Playe Launches In Australia To Solve “Worst Kept Secret” In Creative Industry

Playe Launches In Australia To Solve “Worst Kept Secret” In Creative Industry

Freelance creative marketplace Playe has launched in Australia, the UK, and across Europe following investment from Haymarket Ventures.

The marketplace aims to connect brands with a global network of creatives, it also provides cloud-based tools for collaboration. Plus, the company’s approach reduces the traditional costs and sustainability challenges associated with sourcing creative content from around the world.

Founders Jonas Espvall, Mitch Brown, and Rob Older created the company in 2021, having met during their time a previous employer.

“At the start of the pandemic we all came together from different angles,” said Brown.

“Jonas from operations at Google & Salesforce, myself from Adobe, and Rob from a decade of content creation. We came together to work on a gap we saw in the market between enterprise content teams and the rise of the freelance creative gig economy.

“COVID really accelerated a transformation in the creative industry. Lots of creative talent moved to the gig economy in pursuit of more flexible and lucrative work.”

Brown explained that working with freelancers had quickly become the industry’s worst-kept secret with individuals within agencies holding onto black books of creatives which were lost any time someone moved on.

“Traditionally, content creation outfits were set up to deal with a small number of high-value projects per year so with the big creative agencies, most of their customers were looking for one or two big TV commercials per year. When you’re doing that kind of work, it makes sense to have all this creative talent sitting on your books.

“Over the years, however, the content demands have changed. You’ve got all the new channels, everyone is trying to personalise content, and the scope of content is far more global. As a result, you need creative skill sets from all over world for these brands but agencies and organisations can’t afford to have them on their books.”

“It’s very rare now that we see agencies have these kind of content execution skill sets on their books full time or within their offices or studios. But no one is talking about that openly — everyone acts as if they’re all employed. We’ve heard some awkward stories when clients have had the same people turn up in different pitches with multiple agencies. That everyone is using freelancers for critical creative roles is the worst-kept secret.”

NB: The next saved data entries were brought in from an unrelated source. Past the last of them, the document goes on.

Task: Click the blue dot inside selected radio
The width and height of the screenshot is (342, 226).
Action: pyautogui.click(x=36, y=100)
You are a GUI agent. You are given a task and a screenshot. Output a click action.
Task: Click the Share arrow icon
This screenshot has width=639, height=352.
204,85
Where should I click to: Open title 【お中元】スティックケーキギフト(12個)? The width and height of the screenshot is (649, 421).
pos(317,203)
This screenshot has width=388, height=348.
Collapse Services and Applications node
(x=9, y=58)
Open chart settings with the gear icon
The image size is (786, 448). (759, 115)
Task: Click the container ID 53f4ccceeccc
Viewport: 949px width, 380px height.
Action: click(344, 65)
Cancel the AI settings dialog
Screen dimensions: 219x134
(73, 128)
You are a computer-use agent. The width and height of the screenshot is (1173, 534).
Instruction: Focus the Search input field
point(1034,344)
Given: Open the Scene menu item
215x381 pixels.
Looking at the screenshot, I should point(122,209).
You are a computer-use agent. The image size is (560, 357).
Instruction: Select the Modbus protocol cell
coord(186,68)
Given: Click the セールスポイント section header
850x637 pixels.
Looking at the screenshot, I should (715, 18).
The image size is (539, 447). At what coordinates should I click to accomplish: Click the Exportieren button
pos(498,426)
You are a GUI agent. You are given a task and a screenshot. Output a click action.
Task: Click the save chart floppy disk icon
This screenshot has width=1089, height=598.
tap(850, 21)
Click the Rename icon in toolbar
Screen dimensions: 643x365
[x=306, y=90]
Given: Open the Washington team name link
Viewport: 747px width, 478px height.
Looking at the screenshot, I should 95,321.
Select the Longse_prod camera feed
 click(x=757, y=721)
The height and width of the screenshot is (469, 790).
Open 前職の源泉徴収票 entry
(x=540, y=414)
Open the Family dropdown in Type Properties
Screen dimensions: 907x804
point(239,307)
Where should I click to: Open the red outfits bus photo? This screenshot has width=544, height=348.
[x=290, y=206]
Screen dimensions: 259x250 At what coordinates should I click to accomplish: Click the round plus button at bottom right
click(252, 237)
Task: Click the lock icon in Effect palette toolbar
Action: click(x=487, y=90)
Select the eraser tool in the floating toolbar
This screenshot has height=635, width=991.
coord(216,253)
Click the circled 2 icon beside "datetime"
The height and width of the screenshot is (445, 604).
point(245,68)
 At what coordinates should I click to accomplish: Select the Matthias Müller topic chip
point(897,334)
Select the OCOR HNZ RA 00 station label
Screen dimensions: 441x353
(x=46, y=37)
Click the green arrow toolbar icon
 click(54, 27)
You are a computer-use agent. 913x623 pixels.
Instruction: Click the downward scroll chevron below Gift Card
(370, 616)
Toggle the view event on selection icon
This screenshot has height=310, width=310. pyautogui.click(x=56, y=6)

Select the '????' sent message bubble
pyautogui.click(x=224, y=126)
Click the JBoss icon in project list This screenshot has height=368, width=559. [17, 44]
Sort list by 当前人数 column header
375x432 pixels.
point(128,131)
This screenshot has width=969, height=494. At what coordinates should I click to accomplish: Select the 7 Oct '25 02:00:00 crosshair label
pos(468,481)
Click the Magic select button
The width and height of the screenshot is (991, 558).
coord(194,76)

Playe has already attracted some big customers including McKinsey, Mr Yum, Bloomreach, and Catawiki. It’s most important customer so far, however, has been Haymarket. Its largest UK division, Haymarket Business Media, has been using the  platform and connecting with video content creatives in Germany and Singapore, for brands such as Windpower Monthly and C&IT.

Haymarket’s investment is also a strategic and collaborative partnership with the media group committing to two years of funding for Playe.

The size of the opportunity is vast, though difficult for Playe to pin down exactly.

“We tend to look at the opportunity globally — some figures suggest a $450 billion creative gig economy globally by 2023. It’s hard to quantify as there isn’t much transparency around how and when freelancers are being engaged,” said Brown.

To make money, Playe takes a small margin on larger volume projects, according to Brown.

“We have very few overheads as a business,” he explained.

The business also differs from freelance marketplaces such as Fiverr due to the size of projects businesses use it for.

“Brands working with us are typically looking to scale their creation capabilities and often in multiple locations. We’re finding a lot brands have got a lot of other work going on and may have a shoot coming up next week, we get fast turnaround briefs,” explained Older.

“We call those [the likes of Fiverr] matchmaking platforms,” added Brown.

“They are perfect for one-off projects but the nature of enterprise content creation is that demand is very frequent. When you’re dealing with that level of content demand, you can’t affod to be sourcing and working with new, unvetted people all the time.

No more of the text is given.